REPUBLIKA.CO.ID, JAKARTA -- Deputi Perlindungan Khusus Anak Kementerian Pemberdayaan Perempuan dan Perlindungan Anak, Nahar, mengatakan, pandemi COVID-19 telah membuat anak penyandang disabilitas dengan ragam autis mengalami kesulitan untuk mendapatkan hak pendidikan. "Kondisi pandemi COVID-19 juga secara tidak langsung semakin menyulitkan anak-anak penyandang autis di Indonesia mendapatkan hak pendidikan di sekolah formal yang mengakomodasi kebutuhan khusus mereka," kata Nahardi Jakarta, Rabu (23/2/202).
Nahar menyampaikan pernyataan itu dalam webinar bertajuk "Bimbingan Teknis Perlindungan dan Pemberian Akomodasi yang Layak Bagi Anak Penyandang Disabilitas dengan Ragam Autis di Sekolah Inklusi/ Sekolah yang Memiliki Peserta Didik Penyandang Disabilitas Ragam Autis di Wilayah Indonesia Barat". Lebih lanjut dikatakannya, hal tersebut terlihat dari data jumlah siswa autis pada sekolah luar biasa tahun 2020/2021 yang hanya berjumlah 889 siswa, jauh menurun jika dibandingkan dengan data tahun 2019/2020 yang berjumlah 16.987 siswa. Akses pendidikan yang sulit ini disebabkan pelaksanaan pembelajaran daring yang diterapkan oleh mayoritas sekolah.

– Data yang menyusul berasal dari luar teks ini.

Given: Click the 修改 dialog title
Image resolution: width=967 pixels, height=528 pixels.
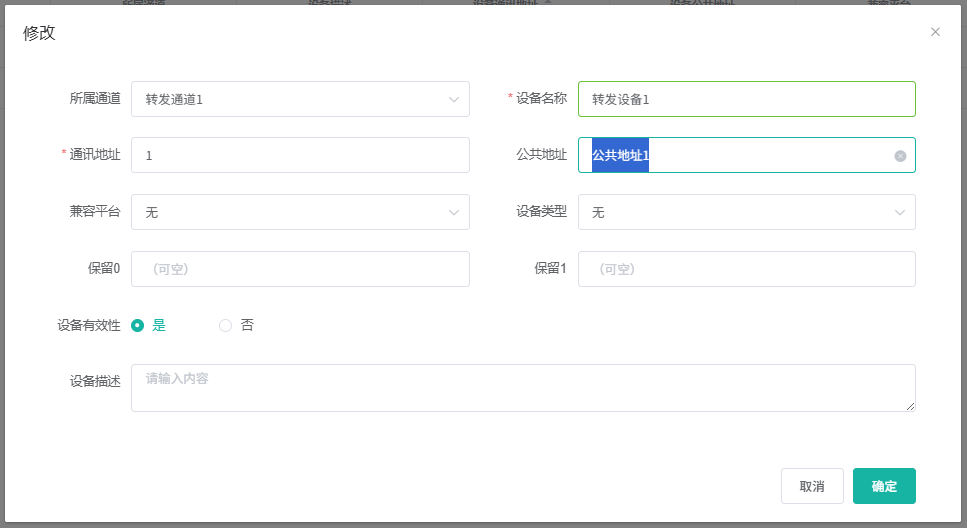Looking at the screenshot, I should pyautogui.click(x=39, y=33).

"Akses pendidikan bagi mereka makin sulit saat memasuki masa pandemi karena mayoritas sekolah melaksanakan pembelajaran daring yang tanpa interaksi fisik secara dekat antara guru dan siswa," kata Nahar.
Padahal menurutnya, sesuai dengan peraturan perundang-undangan, anak autis juga berhak mendapatkan pendidikan yang layak seperti anak-anak lainnya. "Anak yang menyandang autis atau anak dengan kebutuhan khusus berhak mendapat pendidikan dan pengajaran yang layak sesuai dengan kemampuan dan juga potensi yang ada dalam diri," imbuhnya.
Nahar menambahkan, meskipun anak autis memiliki kelainan perilaku atau perkembangan perilaku-nya tidak secepat anak lainnya, namun perlu diberikan kesempatan belajar sehingga mereka dapat menguasai kemampuan untuk hidup mandiri saat dewasa kelak.